> **WHAT YOU NEED TO DO**
All entries below are to be retyped in full, precisely as they appear.

> **ENTRIES SUPPLIED**
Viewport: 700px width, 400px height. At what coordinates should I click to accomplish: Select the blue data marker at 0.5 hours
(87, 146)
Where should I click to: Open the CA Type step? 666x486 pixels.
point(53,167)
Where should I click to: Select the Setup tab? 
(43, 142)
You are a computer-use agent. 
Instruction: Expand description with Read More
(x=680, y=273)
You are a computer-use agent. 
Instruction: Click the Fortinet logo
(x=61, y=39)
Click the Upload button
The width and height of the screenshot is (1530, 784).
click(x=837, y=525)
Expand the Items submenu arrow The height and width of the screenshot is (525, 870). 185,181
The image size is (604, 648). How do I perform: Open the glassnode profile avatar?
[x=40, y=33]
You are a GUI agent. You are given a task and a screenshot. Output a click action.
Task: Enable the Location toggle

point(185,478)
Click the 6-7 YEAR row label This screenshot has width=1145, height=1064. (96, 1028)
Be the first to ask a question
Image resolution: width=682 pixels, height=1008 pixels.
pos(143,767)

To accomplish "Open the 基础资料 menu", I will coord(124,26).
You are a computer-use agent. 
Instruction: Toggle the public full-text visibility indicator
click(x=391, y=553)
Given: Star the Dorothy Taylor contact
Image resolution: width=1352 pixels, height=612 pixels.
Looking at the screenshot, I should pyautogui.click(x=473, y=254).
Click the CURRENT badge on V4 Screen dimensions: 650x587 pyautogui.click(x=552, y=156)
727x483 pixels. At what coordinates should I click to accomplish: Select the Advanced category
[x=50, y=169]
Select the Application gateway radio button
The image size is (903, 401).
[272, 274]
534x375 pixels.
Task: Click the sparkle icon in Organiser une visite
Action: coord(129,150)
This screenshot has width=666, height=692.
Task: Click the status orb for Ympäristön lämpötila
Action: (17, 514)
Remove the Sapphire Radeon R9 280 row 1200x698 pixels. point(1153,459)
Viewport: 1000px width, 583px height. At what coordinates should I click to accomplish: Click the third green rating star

> **OUTPUT BELOW**
Viewport: 700px width, 400px height. At what coordinates should I click to accomplish: Select the blue data marker at 0.5 hours
(87, 146)
Where should I click to: Open the CA Type step? 666x486 pixels.
point(53,167)
Where should I click to: Select the Setup tab? 
(43, 142)
You are a computer-use agent. 
Instruction: Expand description with Read More
(x=680, y=273)
You are a computer-use agent. 
Instruction: Click the Fortinet logo
(x=61, y=39)
Click the Upload button
The width and height of the screenshot is (1530, 784).
click(x=837, y=525)
Expand the Items submenu arrow The height and width of the screenshot is (525, 870). 185,181
The image size is (604, 648). How do I perform: Open the glassnode profile avatar?
[x=40, y=33]
You are a GUI agent. You are given a task and a screenshot. Output a click action.
Task: Enable the Location toggle

point(185,478)
Click the 6-7 YEAR row label This screenshot has width=1145, height=1064. (96, 1028)
Be the first to ask a question
Image resolution: width=682 pixels, height=1008 pixels.
pos(143,767)

To accomplish "Open the 基础资料 menu", I will coord(124,26).
You are a computer-use agent. 
Instruction: Toggle the public full-text visibility indicator
click(x=391, y=553)
Given: Star the Dorothy Taylor contact
Image resolution: width=1352 pixels, height=612 pixels.
Looking at the screenshot, I should pyautogui.click(x=473, y=254).
Click the CURRENT badge on V4 Screen dimensions: 650x587 pyautogui.click(x=552, y=156)
727x483 pixels. At what coordinates should I click to accomplish: Select the Advanced category
[x=50, y=169]
Select the Application gateway radio button
The image size is (903, 401).
[272, 274]
534x375 pixels.
Task: Click the sparkle icon in Organiser une visite
Action: coord(129,150)
This screenshot has width=666, height=692.
Task: Click the status orb for Ympäristön lämpötila
Action: (17, 514)
Remove the Sapphire Radeon R9 280 row 1200x698 pixels. point(1153,459)
Viewport: 1000px width, 583px height. At what coordinates should I click to accomplish: Click the third green rating star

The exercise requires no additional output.